RECORDED INFORMATION —
####################
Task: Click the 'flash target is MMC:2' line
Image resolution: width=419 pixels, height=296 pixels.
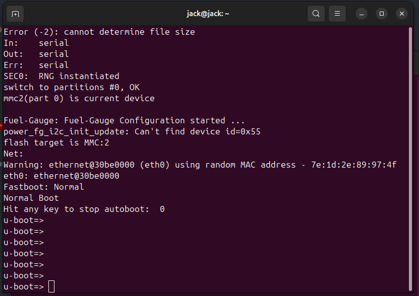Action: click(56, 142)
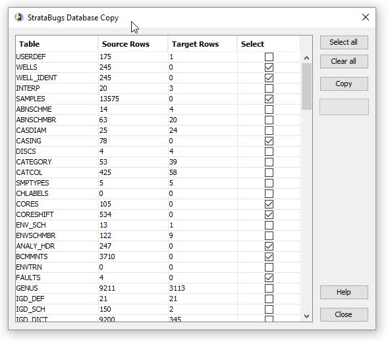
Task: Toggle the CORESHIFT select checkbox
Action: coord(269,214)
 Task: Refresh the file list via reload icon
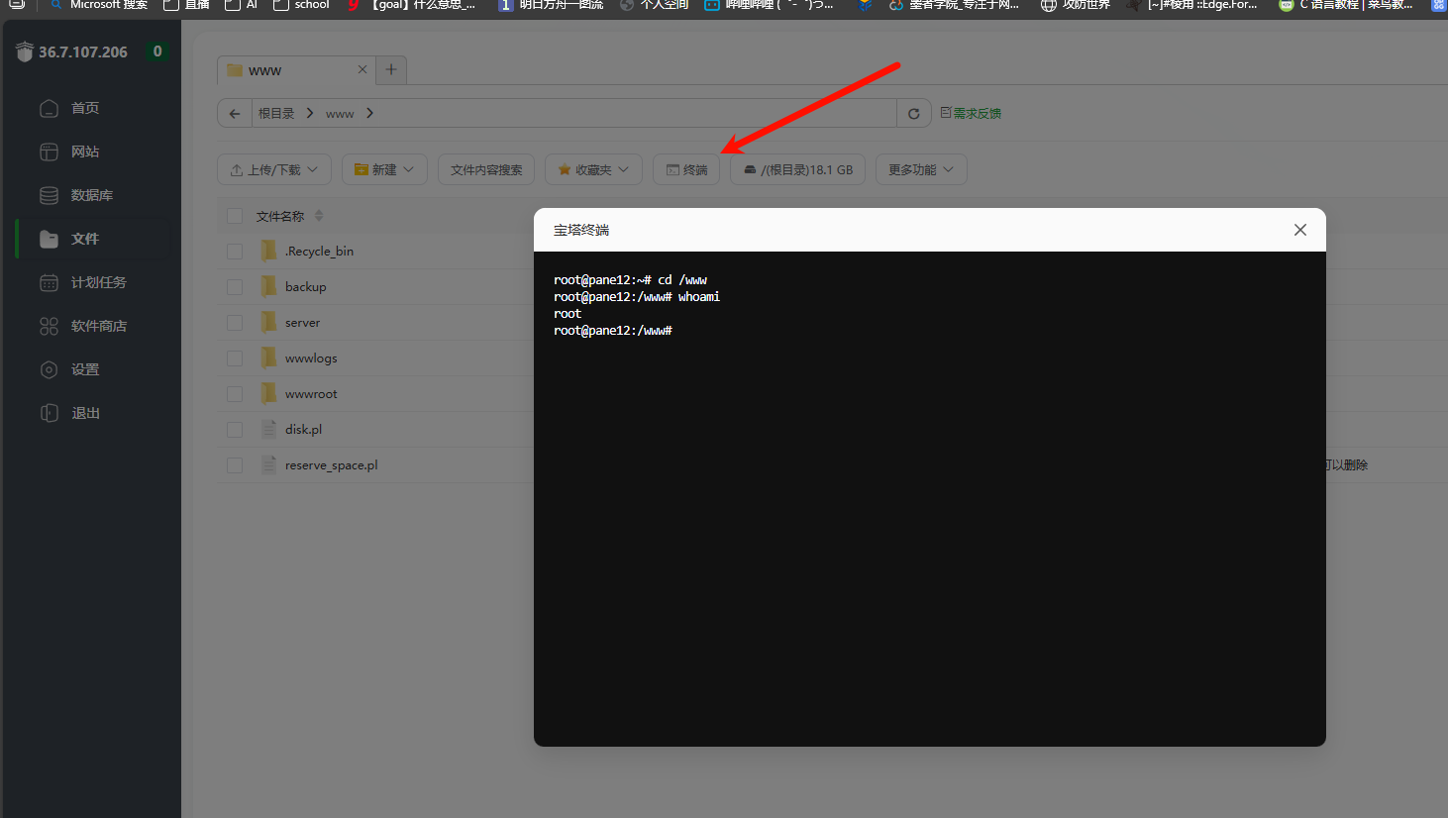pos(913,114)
####################
TO DO — Rewrite all the rows above with "reload icon" swapped for "refresh arrow" and everything else left as it is. Leave the pictures out of your answer.

THE OUTPUT —
Task: Click the 'flash target is MMC:2' line
Image resolution: width=419 pixels, height=296 pixels.
Action: click(56, 142)
Task: Toggle the CORESHIFT select checkbox
Action: coord(269,214)
 Task: Refresh the file list via refresh arrow
pos(913,114)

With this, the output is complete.